Warning comes after Cardinal Health recalled more than 32 million syringes in September, because they may not fit correctly into certain pain management drug pumps.

Doctors and healthcare facilities are being urged not to use Cardinal Health Monoject syringes with patient-controlled analgesia (PCA) pain management pumps, because they may be incompatible and not fit properly.

The U.S. Food and Drug Administration (FDA) issued the Cardinal Health Monoject syringe “Do Not Use” warning on November 20, due to a risk that use of the Monoject syringes with certain pain management pumps may cause the medications to not be administered properly, leading to potentially serious side effects for patients.

While the agency continues to evaluate the problems, doctors are being told to avoid using the syringes in combination with the PCA pumps.

Monoject Syringe and PCA Pump Compatibility Problems

Monoject syringes are used to inject and withdraw medications and fluids into or from the body. This can include administering fluids like blood or painkillers. When used with PCA pain pumps, the syringes are loaded with fluid or medications and placed directly into the pump.

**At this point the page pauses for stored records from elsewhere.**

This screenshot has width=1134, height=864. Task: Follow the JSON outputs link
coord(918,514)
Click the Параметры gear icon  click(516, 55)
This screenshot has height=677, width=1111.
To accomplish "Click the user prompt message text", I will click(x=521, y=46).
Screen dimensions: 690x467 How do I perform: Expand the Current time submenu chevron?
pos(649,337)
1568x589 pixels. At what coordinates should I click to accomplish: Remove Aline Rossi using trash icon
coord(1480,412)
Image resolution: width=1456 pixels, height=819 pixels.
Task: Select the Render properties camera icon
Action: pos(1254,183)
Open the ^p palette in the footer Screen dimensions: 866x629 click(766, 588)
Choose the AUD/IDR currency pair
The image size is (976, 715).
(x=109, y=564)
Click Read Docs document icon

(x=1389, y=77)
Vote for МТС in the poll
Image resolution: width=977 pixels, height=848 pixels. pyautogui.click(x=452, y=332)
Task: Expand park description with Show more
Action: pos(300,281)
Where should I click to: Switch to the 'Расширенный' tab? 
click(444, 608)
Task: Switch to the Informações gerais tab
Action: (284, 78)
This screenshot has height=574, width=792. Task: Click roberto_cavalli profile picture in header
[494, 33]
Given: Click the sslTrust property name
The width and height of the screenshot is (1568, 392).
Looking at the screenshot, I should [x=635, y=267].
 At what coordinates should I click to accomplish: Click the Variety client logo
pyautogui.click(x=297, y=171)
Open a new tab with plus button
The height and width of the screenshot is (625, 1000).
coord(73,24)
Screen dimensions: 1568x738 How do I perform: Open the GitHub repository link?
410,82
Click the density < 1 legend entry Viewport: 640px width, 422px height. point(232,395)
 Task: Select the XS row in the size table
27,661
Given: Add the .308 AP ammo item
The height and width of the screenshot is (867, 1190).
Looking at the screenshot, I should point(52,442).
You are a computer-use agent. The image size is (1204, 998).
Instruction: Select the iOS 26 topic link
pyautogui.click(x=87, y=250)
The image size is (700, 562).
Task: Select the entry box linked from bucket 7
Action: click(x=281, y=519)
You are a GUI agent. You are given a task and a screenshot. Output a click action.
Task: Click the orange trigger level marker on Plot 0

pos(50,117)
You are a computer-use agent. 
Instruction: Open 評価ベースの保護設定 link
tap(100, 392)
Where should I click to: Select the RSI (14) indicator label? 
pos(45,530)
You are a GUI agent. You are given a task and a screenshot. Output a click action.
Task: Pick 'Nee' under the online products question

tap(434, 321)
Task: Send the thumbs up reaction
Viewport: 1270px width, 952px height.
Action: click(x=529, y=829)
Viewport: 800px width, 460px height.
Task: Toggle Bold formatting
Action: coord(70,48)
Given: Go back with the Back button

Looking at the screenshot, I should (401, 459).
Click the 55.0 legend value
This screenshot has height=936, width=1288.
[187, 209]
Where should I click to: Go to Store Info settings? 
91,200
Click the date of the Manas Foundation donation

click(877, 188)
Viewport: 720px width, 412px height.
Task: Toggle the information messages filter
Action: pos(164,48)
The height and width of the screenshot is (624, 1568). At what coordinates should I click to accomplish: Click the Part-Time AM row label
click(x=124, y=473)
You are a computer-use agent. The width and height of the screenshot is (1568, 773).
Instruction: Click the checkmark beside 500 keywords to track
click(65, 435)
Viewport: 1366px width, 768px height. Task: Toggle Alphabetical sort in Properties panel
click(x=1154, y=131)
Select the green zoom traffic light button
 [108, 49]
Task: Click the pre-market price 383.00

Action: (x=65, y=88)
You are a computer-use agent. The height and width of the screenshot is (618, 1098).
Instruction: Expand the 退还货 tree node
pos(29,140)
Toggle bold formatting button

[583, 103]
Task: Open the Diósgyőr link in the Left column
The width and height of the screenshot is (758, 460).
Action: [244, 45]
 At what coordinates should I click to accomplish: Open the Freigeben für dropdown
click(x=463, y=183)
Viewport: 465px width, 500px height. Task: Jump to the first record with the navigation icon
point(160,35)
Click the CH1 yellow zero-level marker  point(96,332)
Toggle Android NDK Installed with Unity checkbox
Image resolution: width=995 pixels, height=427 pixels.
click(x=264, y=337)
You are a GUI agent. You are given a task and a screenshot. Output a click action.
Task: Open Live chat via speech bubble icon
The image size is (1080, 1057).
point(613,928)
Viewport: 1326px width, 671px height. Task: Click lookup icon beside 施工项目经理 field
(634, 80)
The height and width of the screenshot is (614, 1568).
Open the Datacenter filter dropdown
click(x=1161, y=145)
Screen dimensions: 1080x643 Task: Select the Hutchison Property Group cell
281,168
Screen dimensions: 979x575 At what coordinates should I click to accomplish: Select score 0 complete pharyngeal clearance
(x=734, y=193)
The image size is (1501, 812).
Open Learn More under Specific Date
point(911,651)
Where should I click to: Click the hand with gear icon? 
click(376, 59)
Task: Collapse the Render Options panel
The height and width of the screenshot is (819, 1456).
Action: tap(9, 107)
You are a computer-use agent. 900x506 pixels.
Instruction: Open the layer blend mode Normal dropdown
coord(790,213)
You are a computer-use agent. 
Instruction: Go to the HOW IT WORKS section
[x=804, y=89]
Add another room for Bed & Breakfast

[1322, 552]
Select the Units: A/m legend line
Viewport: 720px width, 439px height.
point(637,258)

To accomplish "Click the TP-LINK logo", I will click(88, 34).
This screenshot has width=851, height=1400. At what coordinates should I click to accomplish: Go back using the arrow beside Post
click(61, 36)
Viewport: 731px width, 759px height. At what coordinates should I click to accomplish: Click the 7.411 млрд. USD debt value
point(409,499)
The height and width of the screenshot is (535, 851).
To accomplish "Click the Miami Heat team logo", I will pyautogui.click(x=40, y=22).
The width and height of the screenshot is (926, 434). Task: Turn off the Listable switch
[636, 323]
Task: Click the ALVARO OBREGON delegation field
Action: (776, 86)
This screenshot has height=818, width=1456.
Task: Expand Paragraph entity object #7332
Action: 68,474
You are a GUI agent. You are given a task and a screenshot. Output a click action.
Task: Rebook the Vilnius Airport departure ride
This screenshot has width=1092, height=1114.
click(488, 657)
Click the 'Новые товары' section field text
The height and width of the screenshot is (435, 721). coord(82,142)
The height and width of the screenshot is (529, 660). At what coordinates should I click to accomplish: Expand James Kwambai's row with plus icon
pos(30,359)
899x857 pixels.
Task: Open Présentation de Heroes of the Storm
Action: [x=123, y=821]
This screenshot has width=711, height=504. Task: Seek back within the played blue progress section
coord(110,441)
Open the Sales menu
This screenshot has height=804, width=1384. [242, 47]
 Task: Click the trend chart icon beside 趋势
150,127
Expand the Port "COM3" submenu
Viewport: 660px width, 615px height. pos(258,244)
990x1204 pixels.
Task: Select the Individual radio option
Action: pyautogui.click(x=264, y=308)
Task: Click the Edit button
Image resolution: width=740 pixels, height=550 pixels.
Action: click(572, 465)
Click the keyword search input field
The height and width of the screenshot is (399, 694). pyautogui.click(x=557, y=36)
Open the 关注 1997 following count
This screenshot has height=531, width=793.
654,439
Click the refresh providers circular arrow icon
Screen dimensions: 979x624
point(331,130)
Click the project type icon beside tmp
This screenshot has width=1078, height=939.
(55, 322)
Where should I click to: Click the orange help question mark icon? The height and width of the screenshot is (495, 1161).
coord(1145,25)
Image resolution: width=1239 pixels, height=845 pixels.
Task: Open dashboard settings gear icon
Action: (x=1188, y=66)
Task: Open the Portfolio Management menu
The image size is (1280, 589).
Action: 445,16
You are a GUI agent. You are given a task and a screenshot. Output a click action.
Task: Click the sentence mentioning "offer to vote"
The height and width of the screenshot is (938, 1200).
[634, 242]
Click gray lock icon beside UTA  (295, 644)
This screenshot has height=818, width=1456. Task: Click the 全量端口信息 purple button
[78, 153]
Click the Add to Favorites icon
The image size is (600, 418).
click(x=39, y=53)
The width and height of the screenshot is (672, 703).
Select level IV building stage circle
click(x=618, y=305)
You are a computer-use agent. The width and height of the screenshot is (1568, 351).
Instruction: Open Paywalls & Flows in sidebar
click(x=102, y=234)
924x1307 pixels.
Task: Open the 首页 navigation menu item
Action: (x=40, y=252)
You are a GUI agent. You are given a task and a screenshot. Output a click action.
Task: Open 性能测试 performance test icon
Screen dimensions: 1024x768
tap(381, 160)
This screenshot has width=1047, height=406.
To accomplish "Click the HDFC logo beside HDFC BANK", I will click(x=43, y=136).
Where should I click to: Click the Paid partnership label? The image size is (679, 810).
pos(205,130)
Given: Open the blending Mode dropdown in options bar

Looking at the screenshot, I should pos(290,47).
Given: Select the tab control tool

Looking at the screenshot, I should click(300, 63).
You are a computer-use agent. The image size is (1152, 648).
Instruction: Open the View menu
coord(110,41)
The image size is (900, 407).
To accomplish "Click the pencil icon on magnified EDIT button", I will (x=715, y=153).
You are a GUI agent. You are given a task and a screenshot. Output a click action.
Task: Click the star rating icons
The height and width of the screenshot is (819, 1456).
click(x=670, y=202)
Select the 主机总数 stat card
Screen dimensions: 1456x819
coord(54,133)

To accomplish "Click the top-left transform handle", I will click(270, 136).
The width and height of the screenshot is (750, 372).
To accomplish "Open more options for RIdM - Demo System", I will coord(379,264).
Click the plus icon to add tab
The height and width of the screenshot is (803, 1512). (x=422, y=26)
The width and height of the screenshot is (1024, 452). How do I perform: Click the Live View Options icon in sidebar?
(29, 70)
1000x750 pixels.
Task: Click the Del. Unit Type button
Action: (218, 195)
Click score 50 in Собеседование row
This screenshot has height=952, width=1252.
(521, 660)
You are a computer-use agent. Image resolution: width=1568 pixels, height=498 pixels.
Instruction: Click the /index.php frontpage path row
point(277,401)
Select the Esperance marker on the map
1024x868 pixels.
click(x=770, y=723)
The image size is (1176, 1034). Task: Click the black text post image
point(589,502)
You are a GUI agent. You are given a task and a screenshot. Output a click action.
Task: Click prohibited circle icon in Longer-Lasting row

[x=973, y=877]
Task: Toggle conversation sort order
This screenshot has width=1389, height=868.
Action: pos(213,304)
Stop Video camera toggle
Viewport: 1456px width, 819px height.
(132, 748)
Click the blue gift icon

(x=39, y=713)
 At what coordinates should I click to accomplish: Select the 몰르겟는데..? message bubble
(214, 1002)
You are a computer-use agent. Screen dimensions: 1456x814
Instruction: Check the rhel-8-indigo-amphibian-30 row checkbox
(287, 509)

In June 2023, Cardinal Health began distributing new Monoject syringes, replacing those original sold under the Covidien brand name. However, the new syringes have different dimensions, which has been linked to problems connecting them with PCA pain pumps.

If the syringe does not fit the pump properly, the device may have problems recognizing the syringes. This can lead to overdose, underdose, delays in therapy, delays in alarms, compatibility issues, and performance issues.

The FDA has received at least 15 reports of delayed therapy because of PCA pumps not recognizing the syringes and 13 reports of inaccurate dispensing, which also involved injuries. There were no reports of patient deaths.

In September, Cardinal Health issued a Monoject syringe recall for those devices with Luer-lock tips. The recall, which affected more than 32 million syringes, was given a Class I recall designation, after the FDA determined they posed a serious injury or death risk to users. The recall was conducted as a product correction, not as a product removal.

FDA Continues to Investigate Monoject Problems

The FDA indicated the compatibility issues will be investigated further to find out if the issues affect other brands or other sizes of Monoject syringes. The FDA is working with the manufacturer to address the concerns.

The agency notes that facilities can continue using the older Covidien Monoject syringes with syringe pumps or PCA pumps, but it is important to note both brands of syringes have the “monoject” indicator on the syringe and do not include the company name. Only the outer packaging contains the Covidien brand name and will indicate if it is for a PCA pump.

FDA officials encourages patients and health care professionals to report problems and side effects experienced with the use of Cardinal Health Monoject syringes to the FDA’s MedWatch Adverse Event Reporting Program.